• Material provided
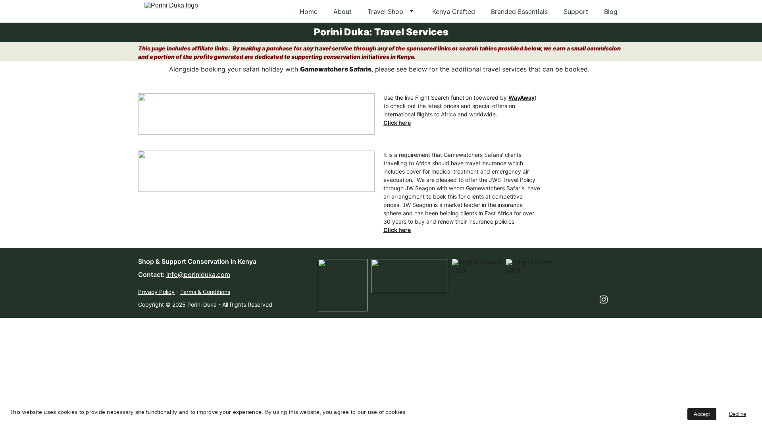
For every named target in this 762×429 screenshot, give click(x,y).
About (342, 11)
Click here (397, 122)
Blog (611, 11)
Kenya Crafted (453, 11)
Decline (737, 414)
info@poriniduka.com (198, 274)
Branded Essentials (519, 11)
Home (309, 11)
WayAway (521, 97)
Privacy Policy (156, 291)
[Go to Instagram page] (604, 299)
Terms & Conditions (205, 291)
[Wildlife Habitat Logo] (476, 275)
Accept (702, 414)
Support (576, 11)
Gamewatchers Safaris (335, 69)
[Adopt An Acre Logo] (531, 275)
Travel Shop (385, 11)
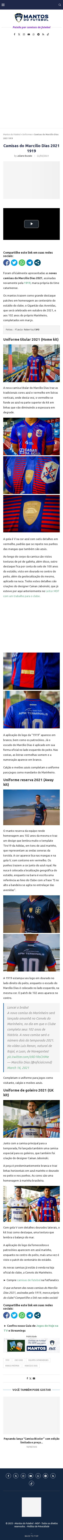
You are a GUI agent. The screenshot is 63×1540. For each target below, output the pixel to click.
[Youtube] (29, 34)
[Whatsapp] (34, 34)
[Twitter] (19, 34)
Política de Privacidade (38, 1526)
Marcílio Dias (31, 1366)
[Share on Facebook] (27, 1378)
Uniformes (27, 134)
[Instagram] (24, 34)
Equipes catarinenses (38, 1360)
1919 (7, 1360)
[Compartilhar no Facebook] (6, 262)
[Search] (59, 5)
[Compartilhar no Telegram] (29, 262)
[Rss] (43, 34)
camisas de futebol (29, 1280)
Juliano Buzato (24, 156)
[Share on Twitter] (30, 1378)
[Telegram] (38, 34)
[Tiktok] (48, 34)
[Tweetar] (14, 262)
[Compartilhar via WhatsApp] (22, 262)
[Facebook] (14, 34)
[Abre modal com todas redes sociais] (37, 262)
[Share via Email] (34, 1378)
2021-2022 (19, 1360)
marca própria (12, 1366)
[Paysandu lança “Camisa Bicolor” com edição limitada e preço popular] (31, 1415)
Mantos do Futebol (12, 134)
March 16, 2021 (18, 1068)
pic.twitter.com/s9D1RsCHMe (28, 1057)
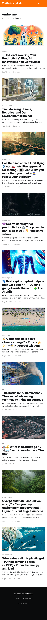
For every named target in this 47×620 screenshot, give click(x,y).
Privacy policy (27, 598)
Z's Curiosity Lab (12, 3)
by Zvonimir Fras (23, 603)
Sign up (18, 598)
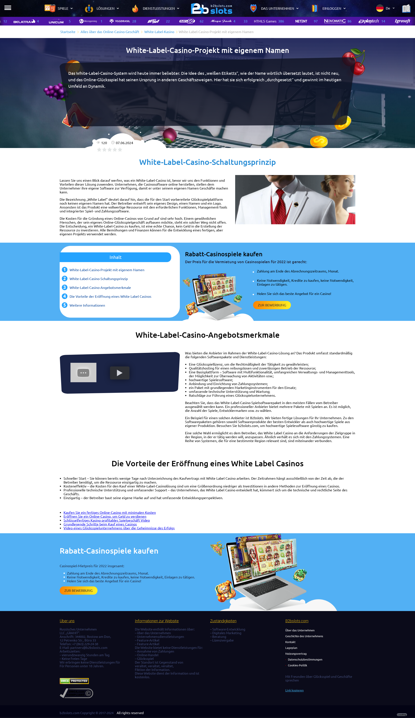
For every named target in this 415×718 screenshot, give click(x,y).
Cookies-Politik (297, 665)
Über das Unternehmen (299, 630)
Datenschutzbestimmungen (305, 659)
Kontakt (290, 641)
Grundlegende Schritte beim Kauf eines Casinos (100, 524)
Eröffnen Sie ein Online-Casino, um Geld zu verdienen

• Job
Rewrite all of the data above as a JSON list of strings, one string per line, with blank lines and the pictures left out.

• The result
[
  "For every named target in this 762×429 screenshot, give click(x,y).",
  "About (342, 11)",
  "Click here (397, 122)",
  "Blog (611, 11)",
  "Kenya Crafted (453, 11)",
  "Decline (737, 414)",
  "info@poriniduka.com (198, 274)",
  "Branded Essentials (519, 11)",
  "Home (309, 11)",
  "WayAway (521, 97)",
  "Privacy Policy (156, 291)",
  "[Go to Instagram page] (604, 299)",
  "Terms & Conditions (205, 291)",
  "[Wildlife Habitat Logo] (476, 275)",
  "Accept (702, 414)",
  "Support (576, 11)",
  "Gamewatchers Safaris (335, 69)",
  "[Adopt An Acre Logo] (531, 275)",
  "Travel Shop (385, 11)",
  "You are a GUI agent. The screenshot is 63×1540. For each target below, output the pixel to click.",
  "[Youtube] (29, 34)",
  "[Whatsapp] (34, 34)",
  "[Twitter] (19, 34)",
  "Política de Privacidade (38, 1526)",
  "Marcílio Dias (31, 1366)",
  "[Share on Facebook] (27, 1378)",
  "Uniformes (27, 134)",
  "[Instagram] (24, 34)",
  "Equipes catarinenses (38, 1360)",
  "1919 (7, 1360)",
  "[Compartilhar no Facebook] (6, 262)",
  "[Search] (59, 5)",
  "[Compartilhar no Telegram] (29, 262)",
  "[Rss] (43, 34)",
  "camisas de futebol (29, 1280)",
  "Juliano Buzato (24, 156)",
  "[Share on Twitter] (30, 1378)",
  "[Telegram] (38, 34)",
  "[Tiktok] (48, 34)",
  "[Tweetar] (14, 262)",
  "[Compartilhar via WhatsApp] (22, 262)",
  "[Facebook] (14, 34)",
  "[Abre modal com todas redes sociais] (37, 262)",
  "[Share via Email] (34, 1378)",
  "2021-2022 (19, 1360)",
  "marca própria (12, 1366)",
  "[Paysandu lança “Camisa Bicolor” com edição limitada e preço popular] (31, 1415)",
  "Mantos do Futebol (12, 134)",
  "March 16, 2021 (18, 1068)",
  "pic.twitter.com/s9D1RsCHMe (28, 1057)",
  "For every named target in this 47×620 screenshot, give click(x,y).",
  "Privacy policy (27, 598)",
  "Z's Curiosity Lab (12, 3)",
  "by Zvonimir Fras (23, 603)",
  "Sign up (18, 598)",
  "For every named target in this 415×718 screenshot, give click(x,y).",
  "Cookies-Politik (297, 665)",
  "Über das Unternehmen (299, 630)",
  "Datenschutzbestimmungen (305, 659)",
  "Kontakt (290, 641)",
  "Grundlegende Schritte beim Kauf eines Casinos (100, 524)",
  "Eröffnen Sie ein Online-Casino, um Geld zu verdienen"
]